Divisional overviews – Financial Services

Japie van Niekerk     Commercial Products

Japie van Niekerk
Chief executive

Bidvest Financial Services’ diversification strategy is paying off, resulting in an excellent year. Trading profit increased 7,4% for the year, which follows an exceptional 2016 financial year. Moody’s upgraded Bidvest Bank’s long-term national scale rating to Aa2 from A1. Bidvest Bank remains the highest rated among South Africa’s second tier banks.

 

Contribution to
trading profit

10%

Moody’s upgraded Bidvest Bank’s rating to Aa2
Leasing revenue grew
Insurance delivered pleasing result

Salient features

  • Bidvest Bank drove improvements in its leasing revenue as well as trading and investment income.
  • The Botswana Bureau has new management, which is initiating a turnaround and tightly controlling costs.
  • The insurance business completed 2017 with a pleasing contribution.
Driving innovation

Innovation and technological advancement is vital in a sector as fast moving as financial services. In achieving our position as the leading second tier bank in South Africa, Bidvest Bank has been able to move rapidly, and act responsively.

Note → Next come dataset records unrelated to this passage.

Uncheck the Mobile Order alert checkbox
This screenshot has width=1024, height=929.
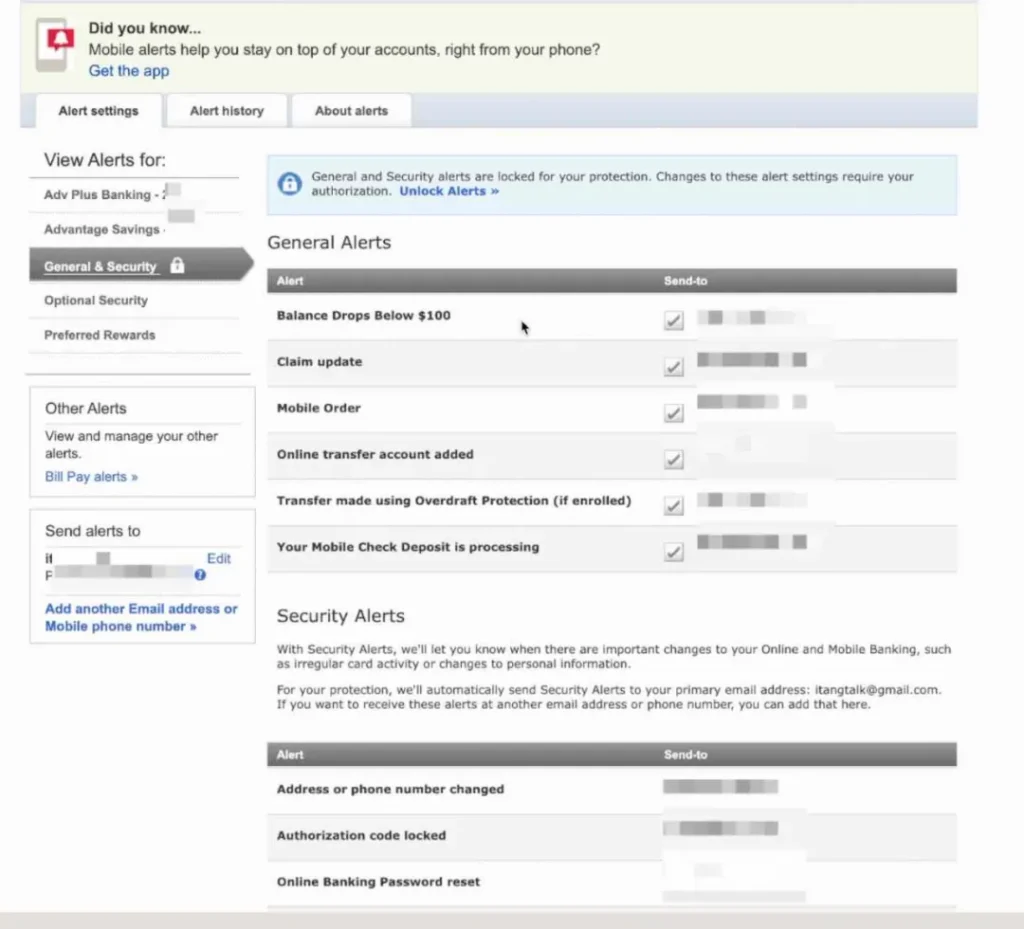[x=674, y=413]
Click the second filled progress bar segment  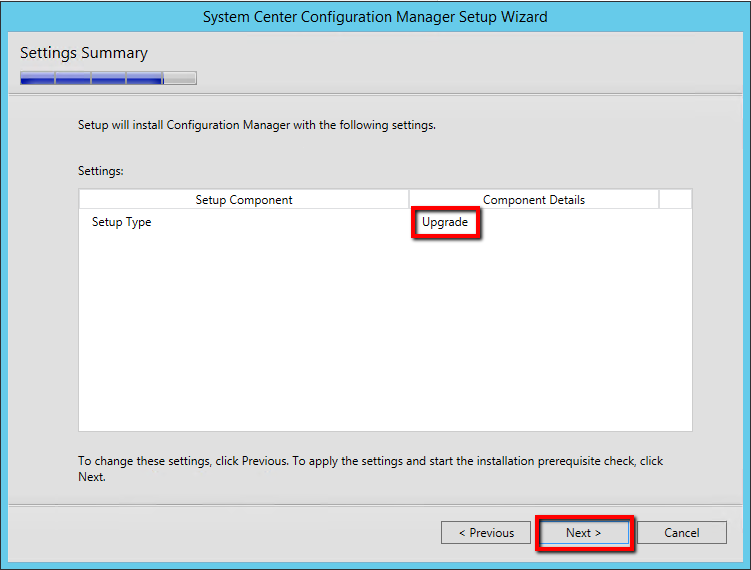coord(72,78)
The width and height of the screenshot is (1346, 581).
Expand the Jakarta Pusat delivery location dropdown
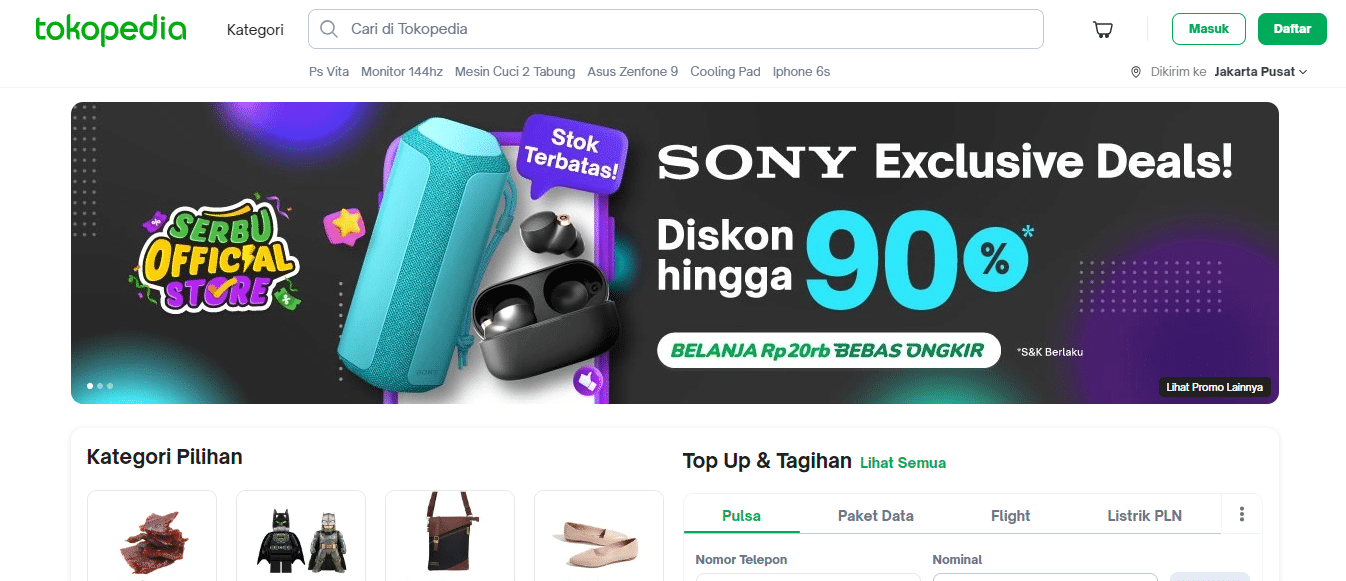point(1261,72)
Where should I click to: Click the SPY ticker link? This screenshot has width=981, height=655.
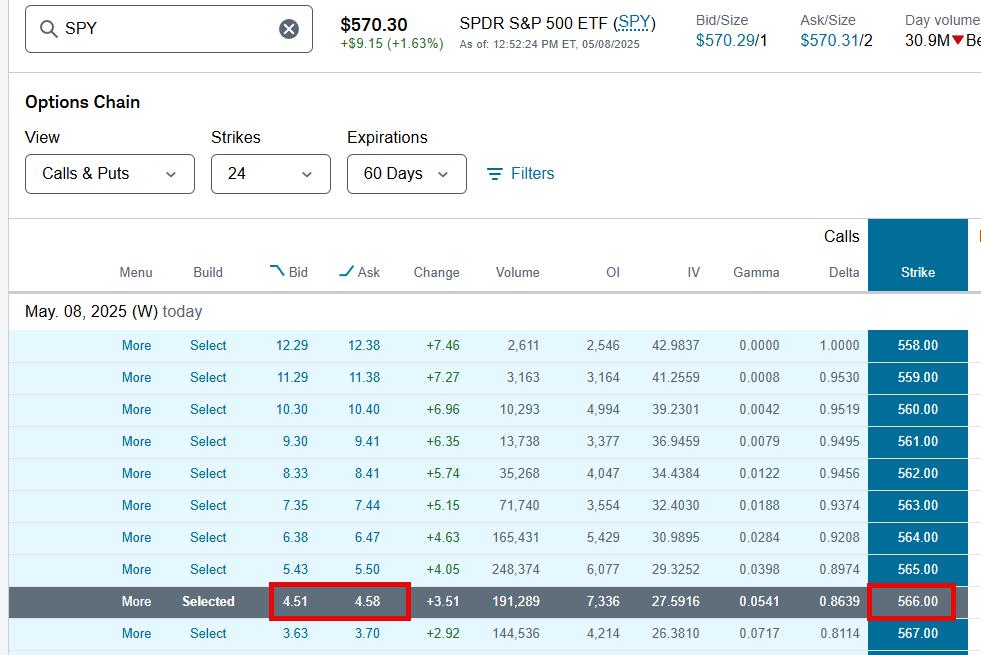634,23
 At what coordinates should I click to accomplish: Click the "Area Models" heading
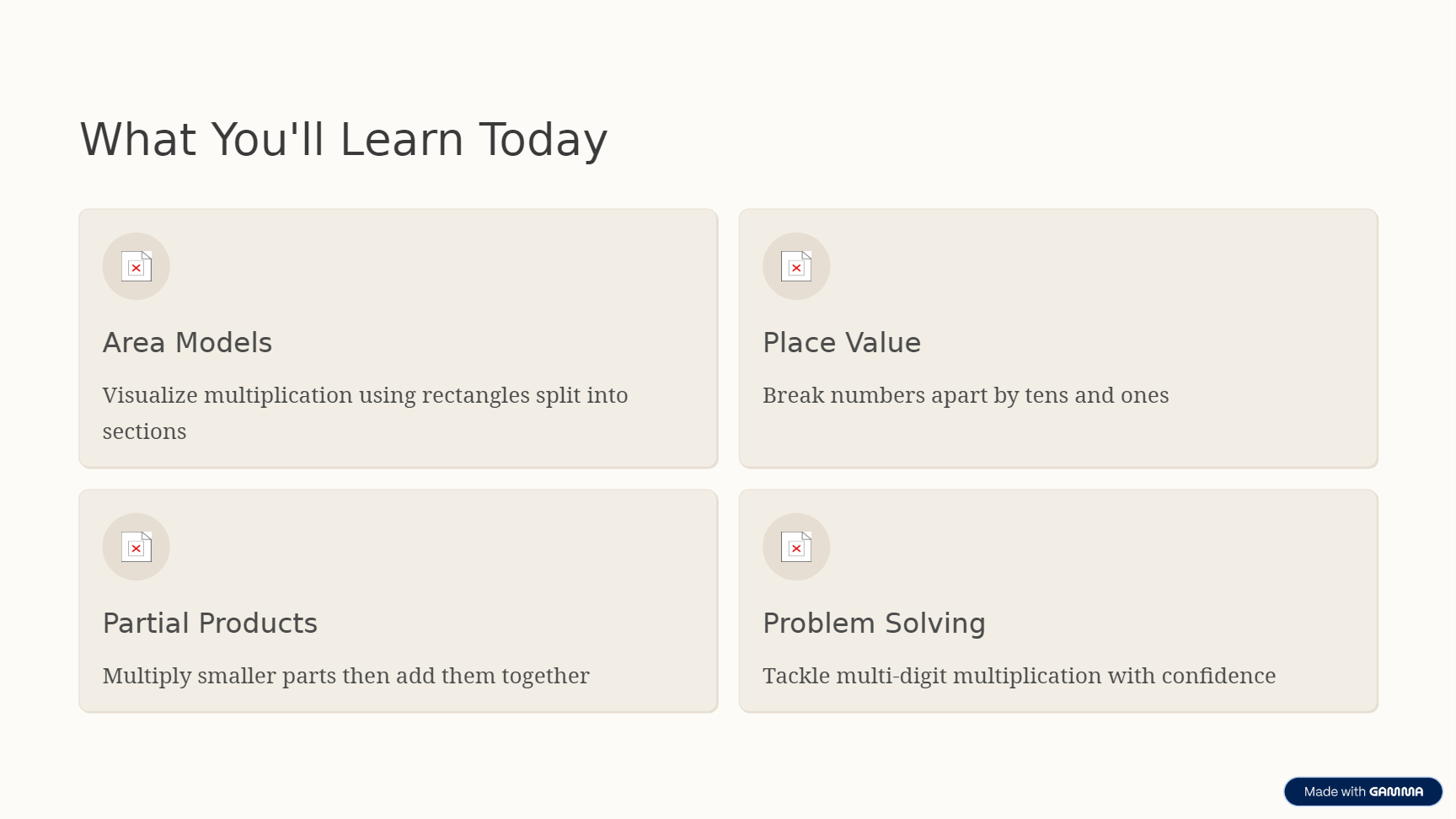coord(187,343)
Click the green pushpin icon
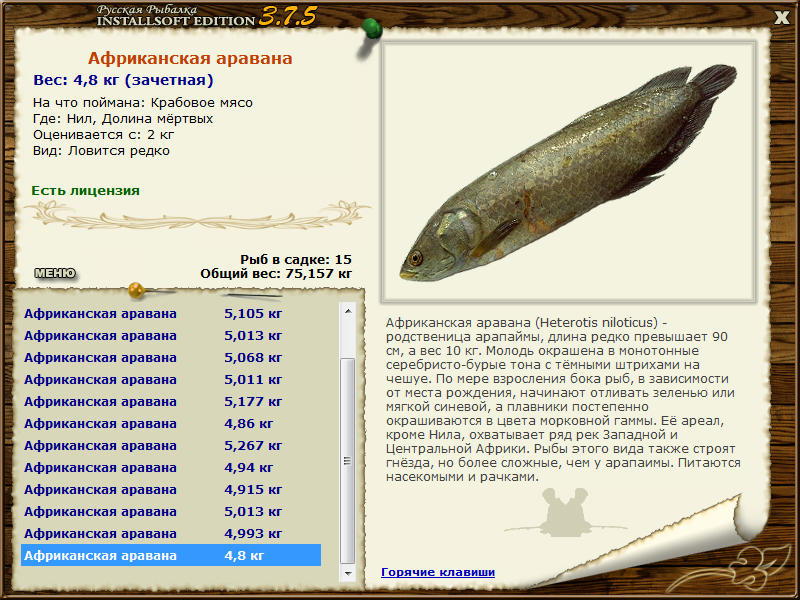Viewport: 800px width, 600px height. [x=372, y=29]
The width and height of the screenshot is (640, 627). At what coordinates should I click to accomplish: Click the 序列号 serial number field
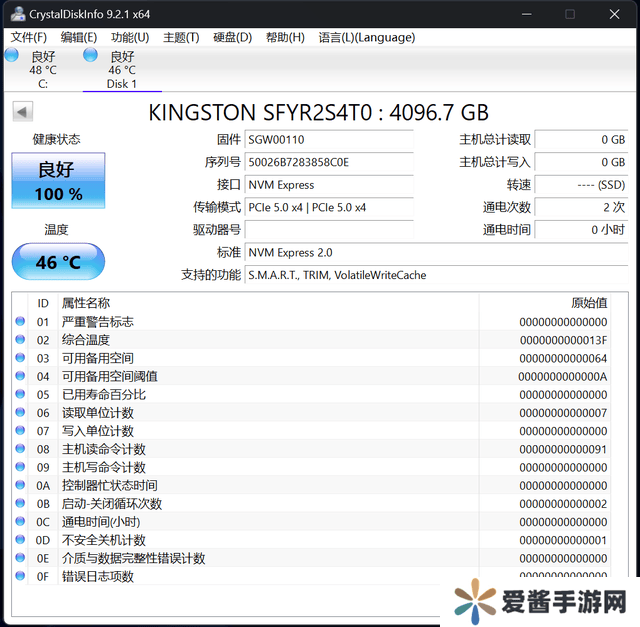coord(328,162)
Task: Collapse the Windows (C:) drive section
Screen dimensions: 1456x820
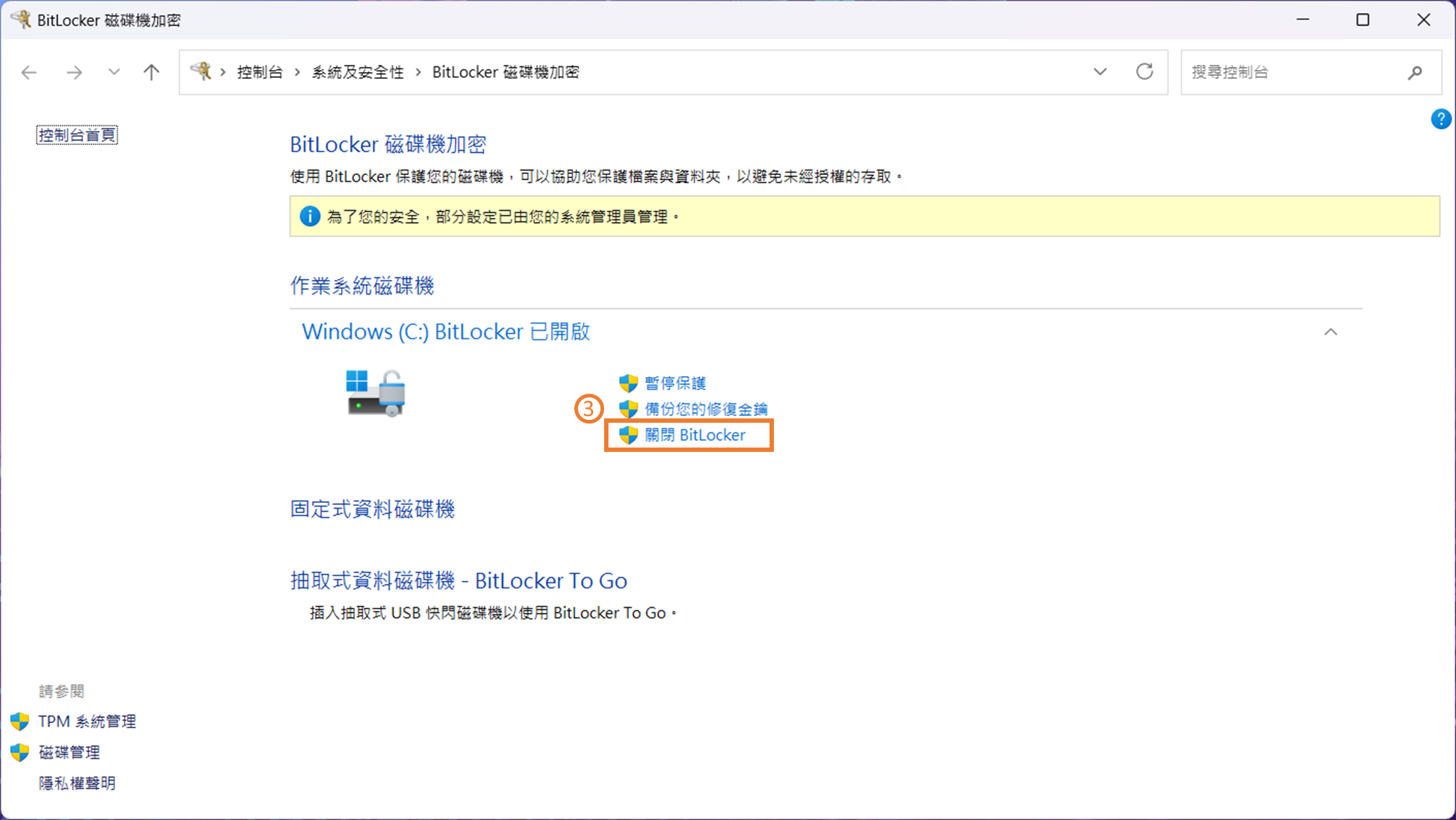Action: coord(1330,332)

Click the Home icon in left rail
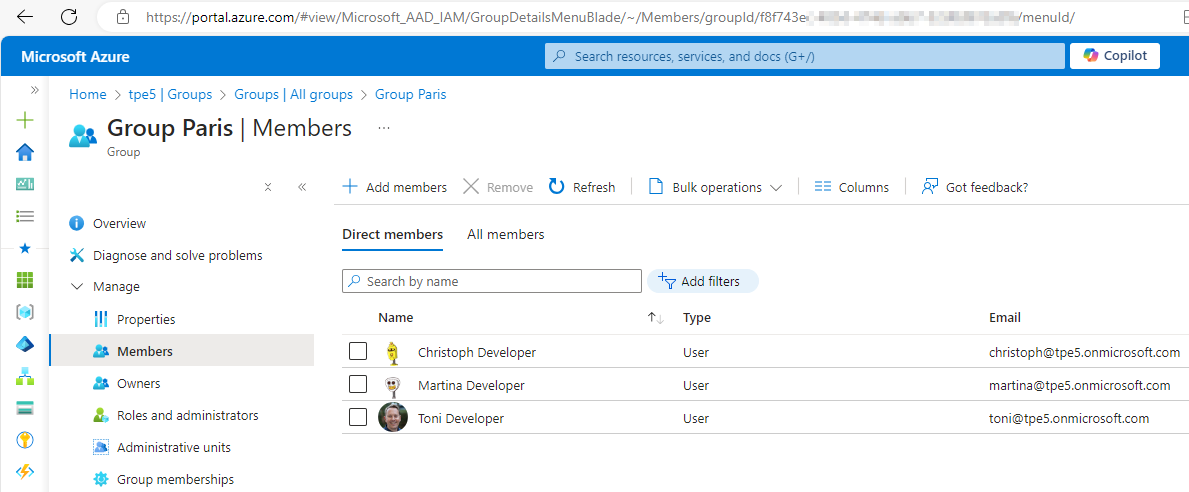pos(25,152)
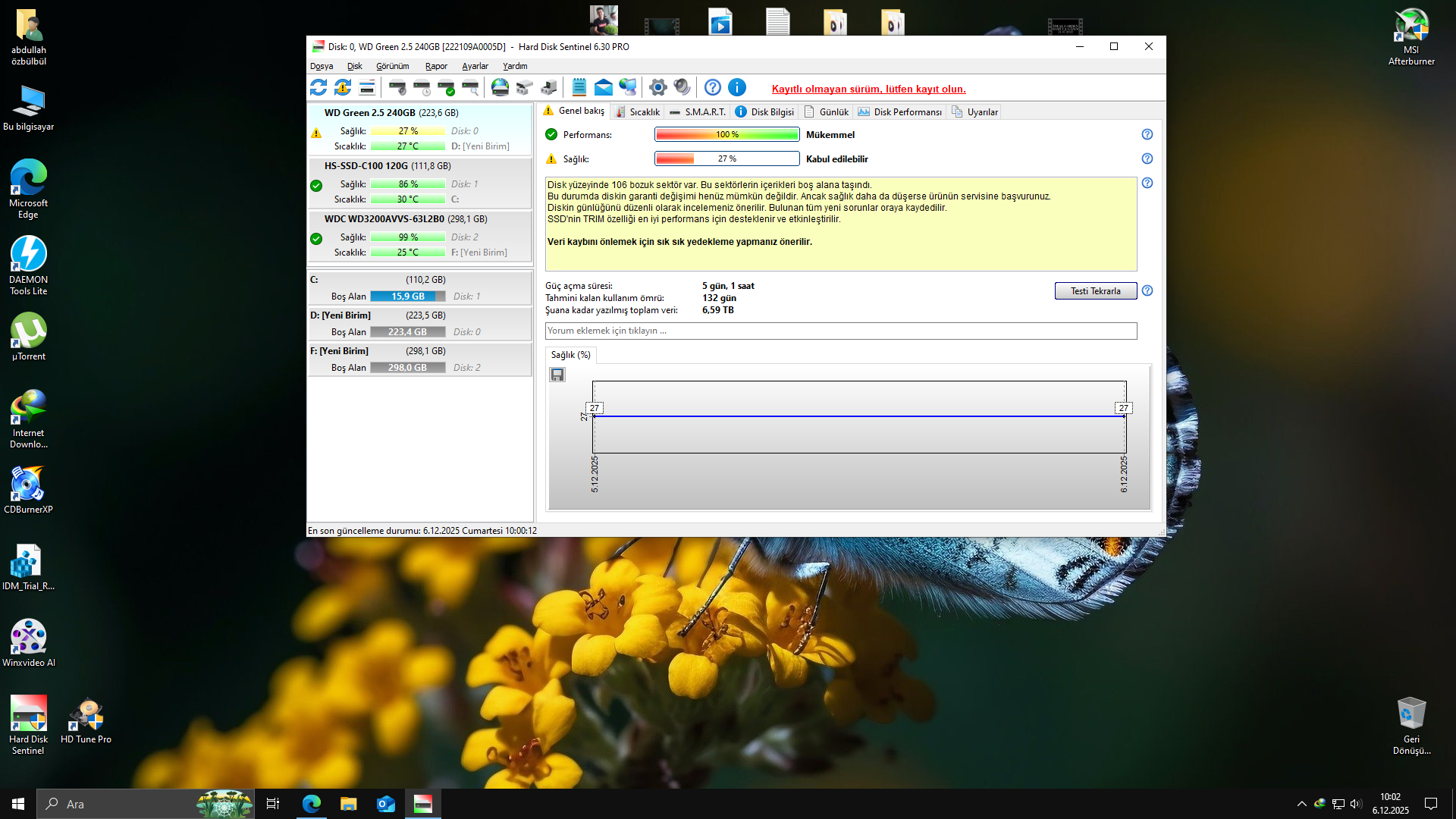1456x819 pixels.
Task: Click the blue envelope email icon
Action: point(604,87)
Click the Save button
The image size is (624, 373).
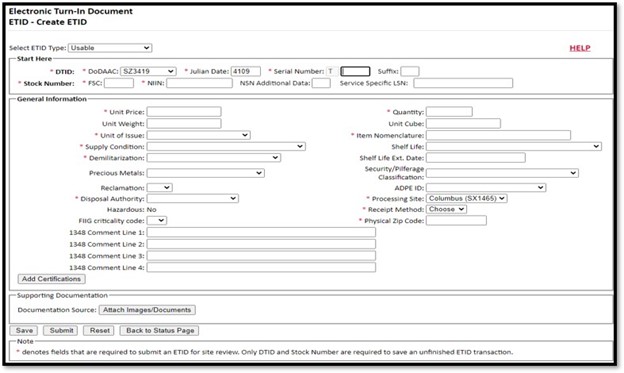coord(24,330)
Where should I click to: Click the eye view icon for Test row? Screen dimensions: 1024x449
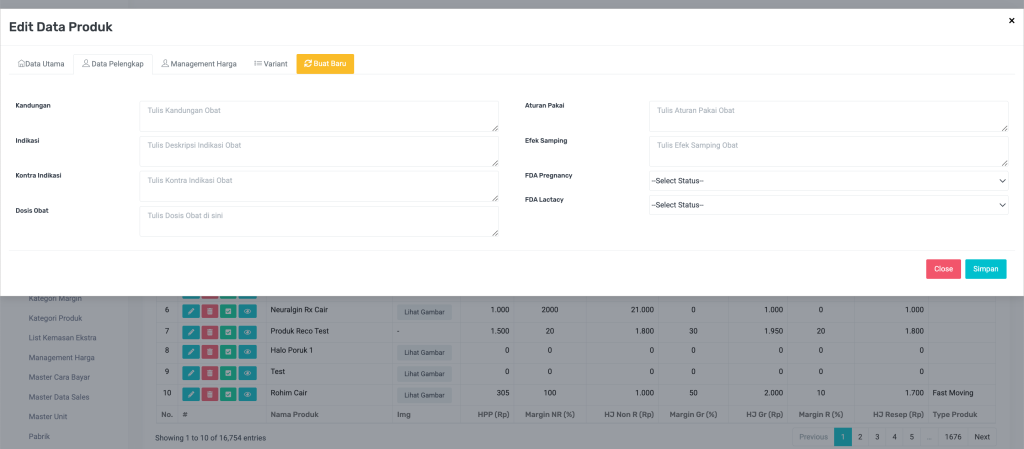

Our innovation and diversification is serving our customers well, giving them the solutions that, in turn, allow them to “get it done” smarter and faster. This ethos is driven by an entrepreneurial mindset, service excellence, market and technological innovation, as well as strategic, value-adding partnerships.

We have revolutionised our core banking system and we are implementing the largest information technology intervention in the history of the bank. This new operating system is expected to have a significant positive impact on our customer’s interaction with the bank.

Several exciting new banking and insurance products have been launched, which, added to our recent acquisitions, enhances and diversifies our product and service offering. Expansion in our fleet management and transactional banking offering continues, and we have launched our new business banking offering. Additional acquisitions will be made in the new financial year as we continue to diversify our income streams, products and services in both the banking and insurance sectors.

We continue to invest heavily in technical skills, infrastructure and systems, as well as in risk monitoring and mitigation strategies, with a focus on cyber risk.

Sustainable growth

Bidvest Financial Services remains committed to the development and wellbeing of the communities we serve. Our socio-economic investments have, since inception, focused on community-based initiatives, job creation and education.

We are pleased to have opened our Bidvest Financial Services Academy in Cape Town and Durban, to complement the academy already operating in Johannesburg. In the year under review, we successfully placed 100% of the academy graduates internally – a development which dovetails with our focus on education and job creation.

The financial service industry is fast changing, and we continue to train our employees to remain ahead of the curve. There has been an excellent uptake among our existing senior-level staff for the banking level five qualification. Training spend increased 42% year-on-year.

Enterprise development is a key deliverable in many of our tenders, and we are successful in this regard, particularly in our fleet leasing operations.

B-BBEE initiatives continue to be a focus as we strive to contribute to the betterment of South Africa.

Going beyond

There is a rising demand for a well-capitalised, nimble and flexible player in the financial services sector, which ultimately drives our strategy.

As a low-risk, high-quality choice and independent partner, we are well positioned to show growth in a challenging market, where regulatory and compliance costs remain a challenge. We have a prudent lending philosophy and will not take undue risk in our efforts to grow.

Bidvest Bank remains a well-capitalised institution and a major player in full-maintenance leasing and foreign exchange. The bank is diversifying its offering and expanding to become a full-service provider to its target market. While the latest Moody’s ratings upgrade affirms the bank’s strategic focus on diversifying its income streams, it also opens the bank to more business opportunities, which we are increasingly seeing materialise.

Our focus going forward is on growing the business via a combination of organic growth, bolstered by acquisitions with a promise of a good pipeline of new business.